[[ Extract to read, beginning ]]

Dioxins and PCBs persist in the environment and bioaccumulate in the food chain because of their lipophilic characteristics and resistance to degradation. As a result, they are ubiquitous in the environment and can be found at very low levels in living organisms. Since dioxins and PCBs accumulate in adipose tissue of animals, there is particular concern for human exposure through the consumption of foods of animal origin (meat, milk products, fish and shellfish). It has been estimated that the majority of human exposure to dioxins and PCBs occurs through the diet, with more than 90 percent being contributed by foods of animal origin. It has also been estimated that 80 percent of these contaminants found in foods of animal origin are thought to originate from contamination in livestock feeds (European Commission 2000, CAC 2006). Therefore, control measures at the feed ingredient level are critical to reducing contamination in foods of animal origin and reducing human exposure.

Exposure to dioxins and DL-PCBs can result in adverse effects on the nervous, endocrine and immune systems, as well as adverse effects on development and reproductive function in animals and humans (JECFA 2002). They have also been shown to cause cancer. The World Health Organization's (WHO) International Agency for Research on Cancer (IARC) has classified 2,3,7,8-TCDD as a Group 1 carcinogen, meaning it is carcinogenic to humans (IARC 1997).

Acceptable methods for quantitative analysis of dioxins and PCBs typically include a clean-up/extraction system (liquid-liquid extraction or Soxhlet extraction) and the use of gas chromatography with high resolution mass spectrometry (GC-HRMS). Bioanalytical assays have also been developed for rapid screening of dioxins and DL-PCBs, including the XDS-CALUX® EPA method #4435 which has been approved as an acceptable screening method for minerals.

[[ Extract to read, end ]]

Work request 1 >> From the passage on dioxins and PCBs, copy the wording starting at "Exposure to dioxins and DL-PCBs" and ending at "method for minerals.".
Work request 2 >>
Using the passage on dioxins and PCBs, answer the following:
(a) What share of human dietary exposure to dioxins and PCBs comes from foods of animal origin?
(b) How has the International Agency for Research on Cancer classified 2,3,7,8-TCDD?
(c) What instrumental technique is used alongside the clean-up/extraction system for quantitative analysis?
Work request 3 >> According to the passage on dioxins and PCBs, why are control measures at the feed ingredient level critical? Answer in one to three sentences.

[[ Information supplied, beginning ]]

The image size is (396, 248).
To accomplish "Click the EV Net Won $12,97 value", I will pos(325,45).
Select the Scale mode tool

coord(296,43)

[[ Information supplied, end ]]

Result 1 >>
Exposure to dioxins and DL-PCBs can result in adverse effects on the nervous, endocrine and immune systems, as well as adverse effects on development and reproductive function in animals and humans (JECFA 2002). They have also been shown to cause cancer. The World Health Organization's (WHO) International Agency for Research on Cancer (IARC) has classified 2,3,7,8-TCDD as a Group 1 carcinogen, meaning it is carcinogenic to humans (IARC 1997).

Acceptable methods for quantitative analysis of dioxins and PCBs typically include a clean-up/extraction system (liquid-liquid extraction or Soxhlet extraction) and the use of gas chromatography with high resolution mass spectrometry (GC-HRMS). Bioanalytical assays have also been developed for rapid screening of dioxins and DL-PCBs, including the XDS-CALUX® EPA method #4435 which has been approved as an acceptable screening method for minerals.

Result 2 >>
(a) More than 90 percent.
(b) As a Group 1 carcinogen, meaning it is carcinogenic to humans.
(c) Gas chromatography with high resolution mass spectrometry (GC-HRMS).

Result 3 >> Most human exposure to dioxins and PCBs occurs through the diet, and foods of animal origin contribute more than 90 percent of it. An estimated 80 percent of these contaminants in such foods are thought to originate from contaminated livestock feeds. Controlling feed ingredients therefore reduces contamination in foods of animal origin and lowers human exposure.